When we do this, we're effectively asking the question: "For each of the explanatory variables, is there a significant association with the gross amount of carbon dioxide emitted in New Zealand, if we account for the other variables?". In other words, for example, when we look to see whether the number of licensed vehicles is correlated with greenhouse gas emissions, we're holding litres of alcohol and number of dairy cattle constant in the model.

When we obtain a read-out of the model fit with `reg.summary()`, there are a few things to look at:

Our eyes are probably first going to fall on the coefficient table, and it's kind of funny. We can read the coefficient table in a similar way to how we interpreted the coefficients from our model with a single predictor variable. The only "statistically significant" correlation is with (millions of) litres of alcohol available for consumption in New Zealand (p = 0.024). Our coefficient here is negative, so this means that higher greenhouse gas emissions tend to be associated with lower availability of alcohol, and vice versa. An increase of 1 million litres of alcohol available for consumption is associated with a decrease in about 3000 CO2-e units. Of course, we shouldn't ignore the huge standard error for this variable.

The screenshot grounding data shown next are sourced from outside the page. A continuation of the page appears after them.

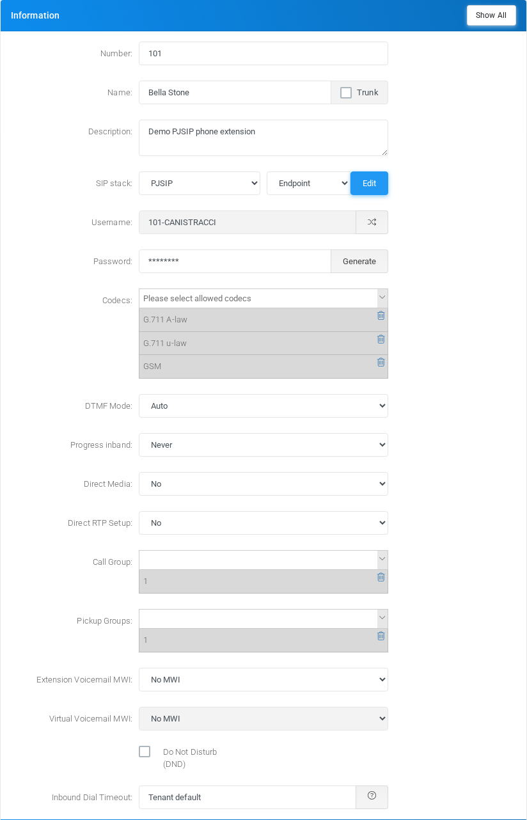The width and height of the screenshot is (527, 820).
Task: Remove the G.711 u-law codec
Action: point(381,339)
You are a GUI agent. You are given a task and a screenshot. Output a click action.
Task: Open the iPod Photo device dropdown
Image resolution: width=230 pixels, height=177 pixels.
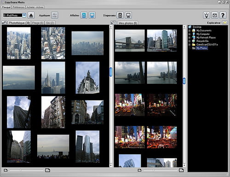pyautogui.click(x=24, y=15)
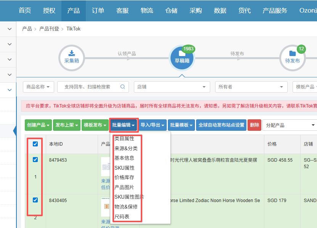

The other little thing to note is that, because we centered our explanatory variables, the intercept now represents the value of the response variable when the explanatory variables are held at their mean values. We can also look at the R-squared value and F-statistic, etc., but we talked about that last time. Let's go a bit further.

## Hmmm...

If we were the curious type, we might think "hold on. Why should available alcohol be more strongly associated with greenhouse gas emissions than number of licensed vehicles? Surely the number of vehicles has a more plausible causal relationship?" And you know what's funny? If we run a univariate regression model, only taking into account the number of licensed vehicles, our resulting p-value is suddenly very low and we have a significant correlation:

... and if we add `LitresOfAlcohol` back into the model, both variables have p-values for their t-statistics of less than 0.05!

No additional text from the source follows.